155. DERS (Yusuf Suresi, 43 - 57) Zindandan Saltanata

43- وَقَالَ الْمَلِكُ إِنِّي أَرَى سَبْعَ بَقَرَاتٍ سِمَانٍ يَأْكُلُهُنَّ سَبْعٌ عِجَافٌ وَسَبْعَ سُنبُلاَتٍ خُضْرٍ وَأُخَرَ يَابِسَاتٍ “Hükümdar dedi: Ben rüyamda yedi cılız ineğin yedi semiz ineği yediğini ve yedi yeşil başakla o kadar da kuru başak görüyorum.”

يَا أَيُّهَا الْمَلأُ أَفْتُونِي فِي رُؤْيَايَ إِن كُنتُمْ لِلرُّؤْيَا تَعْبُرُونَ “Ey ileri gelenler! Siz rüya tabir edebiliyorsanız rüyamın tabirini bana bildirin.”Hükümdar rüyasında kuru bir nehir yatağından yedi semiz ineğin çıktığını, ardından gelen yedi cılız ineğin bunları yediğini gördü. Ve yedi dolgun başak, ardından da yedi kuru başak gördü. Kuru olanlar dolgun başaklara kıvrıldı, onlara galip geldi.Ayette başakların hâlinin anlatılmaması, evvelinde ineklerin hâlinin anlatılması sebebiyledir.

Rüya tabiri, hayalî suretlerden ruha ait manalara intikal etmektir. Rüyada görülen suretler, o manaların misalidirler.

 

 44- قَالُواْ أَضْغَاثُ أَحْلاَمٍ “Dediler ki: Bunlar adğas-ı ahlam (karmakarışık rüyalar) dır.” “Adğas” kelimesi, karışık bitki demeti için kullanılır. “adğas-ı ahlam”, sadık olmayan rüyalar için istiare yoluyla kullanılmıştır.

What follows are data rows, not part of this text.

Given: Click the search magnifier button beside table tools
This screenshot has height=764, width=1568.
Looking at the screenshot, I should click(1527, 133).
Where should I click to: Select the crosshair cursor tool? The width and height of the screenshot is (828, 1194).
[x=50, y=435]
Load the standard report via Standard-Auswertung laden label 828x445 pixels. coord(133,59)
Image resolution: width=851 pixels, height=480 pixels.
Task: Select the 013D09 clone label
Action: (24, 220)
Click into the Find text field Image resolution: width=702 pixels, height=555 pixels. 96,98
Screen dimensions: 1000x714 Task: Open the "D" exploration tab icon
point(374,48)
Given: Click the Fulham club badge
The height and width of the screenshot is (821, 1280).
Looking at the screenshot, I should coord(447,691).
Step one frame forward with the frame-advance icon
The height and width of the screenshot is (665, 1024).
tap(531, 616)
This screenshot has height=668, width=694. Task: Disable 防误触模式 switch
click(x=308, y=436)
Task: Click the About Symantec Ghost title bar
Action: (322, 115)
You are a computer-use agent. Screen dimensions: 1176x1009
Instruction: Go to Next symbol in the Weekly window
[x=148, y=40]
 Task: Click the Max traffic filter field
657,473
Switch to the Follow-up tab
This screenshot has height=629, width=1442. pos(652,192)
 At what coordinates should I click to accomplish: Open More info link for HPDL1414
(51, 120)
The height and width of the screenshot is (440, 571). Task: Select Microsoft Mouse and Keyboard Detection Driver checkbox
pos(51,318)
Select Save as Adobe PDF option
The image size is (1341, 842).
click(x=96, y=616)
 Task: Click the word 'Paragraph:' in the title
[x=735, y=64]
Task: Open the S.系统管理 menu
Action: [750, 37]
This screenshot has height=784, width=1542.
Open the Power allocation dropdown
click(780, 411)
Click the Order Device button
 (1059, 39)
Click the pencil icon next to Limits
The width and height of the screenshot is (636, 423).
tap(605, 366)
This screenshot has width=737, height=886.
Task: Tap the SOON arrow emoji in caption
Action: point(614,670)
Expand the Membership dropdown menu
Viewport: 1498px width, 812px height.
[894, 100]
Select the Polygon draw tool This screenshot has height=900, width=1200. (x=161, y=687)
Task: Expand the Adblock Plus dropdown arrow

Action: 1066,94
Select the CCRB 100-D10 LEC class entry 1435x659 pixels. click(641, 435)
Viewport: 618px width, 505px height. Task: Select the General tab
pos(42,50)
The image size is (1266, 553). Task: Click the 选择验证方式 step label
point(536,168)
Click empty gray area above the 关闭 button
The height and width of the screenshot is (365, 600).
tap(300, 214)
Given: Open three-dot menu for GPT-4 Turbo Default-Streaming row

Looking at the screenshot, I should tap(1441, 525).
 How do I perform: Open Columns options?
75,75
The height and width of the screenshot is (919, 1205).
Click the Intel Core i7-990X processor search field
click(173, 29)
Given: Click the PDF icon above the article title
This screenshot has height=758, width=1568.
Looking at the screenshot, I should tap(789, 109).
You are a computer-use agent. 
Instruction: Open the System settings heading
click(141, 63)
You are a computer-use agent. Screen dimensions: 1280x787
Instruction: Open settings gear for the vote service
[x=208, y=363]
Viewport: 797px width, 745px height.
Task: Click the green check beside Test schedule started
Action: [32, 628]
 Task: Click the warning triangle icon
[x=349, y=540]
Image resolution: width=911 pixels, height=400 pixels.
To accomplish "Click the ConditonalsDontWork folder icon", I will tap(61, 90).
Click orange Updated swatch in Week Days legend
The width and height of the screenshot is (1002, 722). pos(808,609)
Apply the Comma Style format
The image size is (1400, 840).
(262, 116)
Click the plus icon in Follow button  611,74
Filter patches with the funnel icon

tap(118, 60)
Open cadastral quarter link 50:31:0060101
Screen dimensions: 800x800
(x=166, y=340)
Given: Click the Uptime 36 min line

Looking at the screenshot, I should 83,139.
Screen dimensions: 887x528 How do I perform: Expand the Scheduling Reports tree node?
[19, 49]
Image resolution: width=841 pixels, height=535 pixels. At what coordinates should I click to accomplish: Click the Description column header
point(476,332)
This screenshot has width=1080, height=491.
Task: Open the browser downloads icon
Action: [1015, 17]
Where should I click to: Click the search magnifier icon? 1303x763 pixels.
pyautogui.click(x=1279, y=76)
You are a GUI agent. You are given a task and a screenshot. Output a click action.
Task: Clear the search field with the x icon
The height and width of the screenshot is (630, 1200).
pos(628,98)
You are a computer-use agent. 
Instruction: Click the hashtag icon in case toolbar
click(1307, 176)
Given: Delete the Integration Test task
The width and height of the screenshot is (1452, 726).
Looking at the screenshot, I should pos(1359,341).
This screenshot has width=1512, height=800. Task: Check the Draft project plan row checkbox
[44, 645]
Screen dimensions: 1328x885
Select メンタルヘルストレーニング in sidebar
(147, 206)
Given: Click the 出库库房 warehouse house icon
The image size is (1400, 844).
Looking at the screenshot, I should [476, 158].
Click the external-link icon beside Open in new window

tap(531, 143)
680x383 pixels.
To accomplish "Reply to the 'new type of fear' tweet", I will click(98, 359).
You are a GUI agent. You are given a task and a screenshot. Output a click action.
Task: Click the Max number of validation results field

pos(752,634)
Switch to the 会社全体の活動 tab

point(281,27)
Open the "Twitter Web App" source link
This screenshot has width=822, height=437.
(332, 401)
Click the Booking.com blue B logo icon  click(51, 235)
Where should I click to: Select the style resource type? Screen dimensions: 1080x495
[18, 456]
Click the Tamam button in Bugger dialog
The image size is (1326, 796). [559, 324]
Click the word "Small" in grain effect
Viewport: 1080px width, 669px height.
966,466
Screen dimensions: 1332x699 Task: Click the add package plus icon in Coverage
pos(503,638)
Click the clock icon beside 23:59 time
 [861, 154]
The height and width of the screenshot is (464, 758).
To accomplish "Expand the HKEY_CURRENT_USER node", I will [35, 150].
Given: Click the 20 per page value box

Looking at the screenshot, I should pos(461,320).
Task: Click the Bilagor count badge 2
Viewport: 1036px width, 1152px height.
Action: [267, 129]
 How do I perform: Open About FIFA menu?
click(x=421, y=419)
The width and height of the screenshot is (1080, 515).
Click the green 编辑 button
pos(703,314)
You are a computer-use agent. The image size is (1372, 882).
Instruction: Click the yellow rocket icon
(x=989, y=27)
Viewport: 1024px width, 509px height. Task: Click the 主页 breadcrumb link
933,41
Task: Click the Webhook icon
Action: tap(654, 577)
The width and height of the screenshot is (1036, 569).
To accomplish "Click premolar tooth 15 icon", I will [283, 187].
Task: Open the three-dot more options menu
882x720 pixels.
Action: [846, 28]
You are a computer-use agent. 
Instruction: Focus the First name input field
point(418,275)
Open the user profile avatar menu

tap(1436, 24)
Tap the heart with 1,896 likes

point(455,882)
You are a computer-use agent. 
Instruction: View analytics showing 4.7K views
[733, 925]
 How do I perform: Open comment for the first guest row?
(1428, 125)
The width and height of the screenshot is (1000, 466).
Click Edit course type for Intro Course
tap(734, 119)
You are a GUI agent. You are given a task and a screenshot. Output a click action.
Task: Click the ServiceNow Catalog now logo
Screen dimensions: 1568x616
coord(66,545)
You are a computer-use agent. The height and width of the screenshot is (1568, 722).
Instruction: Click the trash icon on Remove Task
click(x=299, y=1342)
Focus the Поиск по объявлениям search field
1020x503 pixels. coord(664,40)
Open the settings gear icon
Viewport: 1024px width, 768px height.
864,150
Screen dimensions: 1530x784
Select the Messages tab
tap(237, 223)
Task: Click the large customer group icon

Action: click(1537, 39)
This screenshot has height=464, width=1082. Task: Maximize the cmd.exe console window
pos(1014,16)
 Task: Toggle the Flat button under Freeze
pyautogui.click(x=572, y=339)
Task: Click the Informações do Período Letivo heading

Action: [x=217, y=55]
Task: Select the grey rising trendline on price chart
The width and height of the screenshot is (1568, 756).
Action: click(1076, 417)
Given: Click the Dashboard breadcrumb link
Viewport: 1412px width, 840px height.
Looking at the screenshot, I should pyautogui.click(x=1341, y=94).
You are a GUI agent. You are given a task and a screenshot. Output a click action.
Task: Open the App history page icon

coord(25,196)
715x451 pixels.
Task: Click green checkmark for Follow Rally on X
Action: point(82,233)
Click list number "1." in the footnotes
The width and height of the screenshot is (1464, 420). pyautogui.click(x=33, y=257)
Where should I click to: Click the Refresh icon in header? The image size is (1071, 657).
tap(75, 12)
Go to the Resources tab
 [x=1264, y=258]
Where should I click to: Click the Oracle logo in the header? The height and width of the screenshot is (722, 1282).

Hükümdarın adamlarının bunu çoğul olarak ifade etmeleri,

-Ya rüyanın batıl olduğunu daha mübalağalı anlatmak içindir.

-Veya rüyanın birbirinden farklı şeyleri tazammun etmesindendir.

وَمَا نَحْنُ بِتَأْوِيلِ الأَحْلاَمِ بِعَالِمِينَ “Biz (böyle) rüyaların te’vilini bilemeyiz.”

Burada rüyalardan maksat, özellikle bir manası olmayan batıl rüyalardır. Yani, “bize göre bu rüyanızın bir te’vili yoktur. Te’vil, ancak sadık rüyalar için geçerlidir.”

Onların bu ifadesi, sanki onların bu rüyanın te’vilini bilmemelerinde mazur olduklarını ifade için ikinci bir mukaddimedir.

 

45- وَقَالَ الَّذِي نَجَا مِنْهُمَا وَادَّكَرَ بَعْدَ أُمَّةٍ “Nice zaman sonra, o iki kişiden kurtulmuş olanı hatırlayıp şöyle dedi:” “Nice zaman sonra” ifadesi, cümle-i muterizadır.

Bahsi geçen kişi, Hz. Yusuf’un iki zindan arkadaşından biri olan şarapçıdır.

أَنَاْ أُنَبِّئُكُم بِتَأْوِيلِهِ “Ben size o rüyanın te’vilini haber veririm.”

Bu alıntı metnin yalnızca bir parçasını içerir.